▶ **YOUR INSTRUCTIONS**:
Your answer should be the lines below from the one with "Digiday+ Research (32, 952)" to the one with "Fiókom (686, 14)", both included, given again exactly and with nothing added.

▶ **SOURCE MATERIAL**:
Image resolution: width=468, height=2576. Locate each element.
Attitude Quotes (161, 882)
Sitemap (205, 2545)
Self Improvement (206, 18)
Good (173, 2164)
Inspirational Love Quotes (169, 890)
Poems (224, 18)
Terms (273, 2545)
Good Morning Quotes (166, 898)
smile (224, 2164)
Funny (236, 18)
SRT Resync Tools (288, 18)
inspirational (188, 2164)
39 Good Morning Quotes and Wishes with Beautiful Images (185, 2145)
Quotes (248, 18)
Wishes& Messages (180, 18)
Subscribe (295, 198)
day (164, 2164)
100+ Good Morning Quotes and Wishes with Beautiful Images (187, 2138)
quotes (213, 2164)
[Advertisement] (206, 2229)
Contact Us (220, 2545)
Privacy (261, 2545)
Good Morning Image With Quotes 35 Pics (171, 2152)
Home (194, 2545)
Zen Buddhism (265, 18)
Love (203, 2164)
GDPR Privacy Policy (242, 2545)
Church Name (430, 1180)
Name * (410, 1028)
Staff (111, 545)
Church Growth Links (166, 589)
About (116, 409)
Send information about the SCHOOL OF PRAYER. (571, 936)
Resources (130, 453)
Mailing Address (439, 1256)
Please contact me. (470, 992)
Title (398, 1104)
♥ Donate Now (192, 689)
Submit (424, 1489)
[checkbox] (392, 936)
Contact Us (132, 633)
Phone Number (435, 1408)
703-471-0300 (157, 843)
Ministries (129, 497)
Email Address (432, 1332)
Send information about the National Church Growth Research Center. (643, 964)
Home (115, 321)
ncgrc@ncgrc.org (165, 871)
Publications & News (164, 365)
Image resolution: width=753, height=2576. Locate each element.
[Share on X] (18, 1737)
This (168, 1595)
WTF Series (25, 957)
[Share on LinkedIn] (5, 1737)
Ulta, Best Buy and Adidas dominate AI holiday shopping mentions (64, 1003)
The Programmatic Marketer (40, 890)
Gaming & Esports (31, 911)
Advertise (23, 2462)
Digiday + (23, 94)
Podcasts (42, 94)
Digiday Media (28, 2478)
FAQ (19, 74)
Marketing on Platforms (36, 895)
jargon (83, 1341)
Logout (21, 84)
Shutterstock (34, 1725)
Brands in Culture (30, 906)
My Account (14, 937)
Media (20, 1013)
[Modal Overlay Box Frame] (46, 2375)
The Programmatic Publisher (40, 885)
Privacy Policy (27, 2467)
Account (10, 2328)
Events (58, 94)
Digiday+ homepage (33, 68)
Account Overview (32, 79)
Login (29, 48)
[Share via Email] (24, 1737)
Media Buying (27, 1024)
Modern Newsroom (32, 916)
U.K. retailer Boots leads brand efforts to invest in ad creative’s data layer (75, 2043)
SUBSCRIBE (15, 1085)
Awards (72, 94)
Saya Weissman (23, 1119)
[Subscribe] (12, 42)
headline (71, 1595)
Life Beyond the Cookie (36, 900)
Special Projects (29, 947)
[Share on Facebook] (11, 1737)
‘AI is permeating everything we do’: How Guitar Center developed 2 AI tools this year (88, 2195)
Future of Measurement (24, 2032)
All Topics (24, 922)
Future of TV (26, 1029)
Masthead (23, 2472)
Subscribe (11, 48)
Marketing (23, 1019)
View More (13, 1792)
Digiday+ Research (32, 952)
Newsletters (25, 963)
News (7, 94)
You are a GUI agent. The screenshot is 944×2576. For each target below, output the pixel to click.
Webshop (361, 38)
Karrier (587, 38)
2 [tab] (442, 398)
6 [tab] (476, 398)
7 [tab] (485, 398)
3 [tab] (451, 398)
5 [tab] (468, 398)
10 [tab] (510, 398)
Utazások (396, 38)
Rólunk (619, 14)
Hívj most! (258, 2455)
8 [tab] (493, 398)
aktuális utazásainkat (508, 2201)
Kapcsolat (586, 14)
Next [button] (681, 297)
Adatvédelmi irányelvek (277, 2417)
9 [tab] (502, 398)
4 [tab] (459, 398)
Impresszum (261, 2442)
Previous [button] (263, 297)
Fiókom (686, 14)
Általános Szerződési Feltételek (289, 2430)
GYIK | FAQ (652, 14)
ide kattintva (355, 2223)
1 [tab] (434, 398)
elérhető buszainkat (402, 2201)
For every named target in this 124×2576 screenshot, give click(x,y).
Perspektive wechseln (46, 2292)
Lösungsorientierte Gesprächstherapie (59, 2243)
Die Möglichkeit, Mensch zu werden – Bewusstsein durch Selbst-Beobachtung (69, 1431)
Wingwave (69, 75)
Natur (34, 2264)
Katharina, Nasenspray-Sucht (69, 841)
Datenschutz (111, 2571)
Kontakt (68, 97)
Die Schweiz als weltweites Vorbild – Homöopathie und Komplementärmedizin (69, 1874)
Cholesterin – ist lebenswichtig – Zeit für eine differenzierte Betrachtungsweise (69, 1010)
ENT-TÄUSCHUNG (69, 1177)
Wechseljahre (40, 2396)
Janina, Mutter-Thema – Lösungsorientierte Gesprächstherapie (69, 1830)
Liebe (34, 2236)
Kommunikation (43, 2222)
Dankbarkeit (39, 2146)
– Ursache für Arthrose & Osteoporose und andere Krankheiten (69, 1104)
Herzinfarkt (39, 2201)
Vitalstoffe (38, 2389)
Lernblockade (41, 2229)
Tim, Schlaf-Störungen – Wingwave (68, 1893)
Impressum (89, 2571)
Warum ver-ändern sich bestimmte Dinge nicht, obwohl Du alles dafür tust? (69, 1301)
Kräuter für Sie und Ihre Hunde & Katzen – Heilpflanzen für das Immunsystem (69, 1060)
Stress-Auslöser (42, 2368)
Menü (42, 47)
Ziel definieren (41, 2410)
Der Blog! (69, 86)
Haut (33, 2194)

▶ **EXPECTED ANSWER**:
Digiday+ Research (32, 952)
Newsletters (25, 963)
News (7, 94)
You are a GUI agent. The screenshot is 944×2576. For each target below, output the pixel to click.
Webshop (361, 38)
Karrier (587, 38)
2 [tab] (442, 398)
6 [tab] (476, 398)
7 [tab] (485, 398)
3 [tab] (451, 398)
5 [tab] (468, 398)
10 [tab] (510, 398)
Utazások (396, 38)
Rólunk (619, 14)
Hívj most! (258, 2455)
8 [tab] (493, 398)
aktuális utazásainkat (508, 2201)
Kapcsolat (586, 14)
Next [button] (681, 297)
Adatvédelmi irányelvek (277, 2417)
9 [tab] (502, 398)
4 [tab] (459, 398)
Impresszum (261, 2442)
Previous [button] (263, 297)
Fiókom (686, 14)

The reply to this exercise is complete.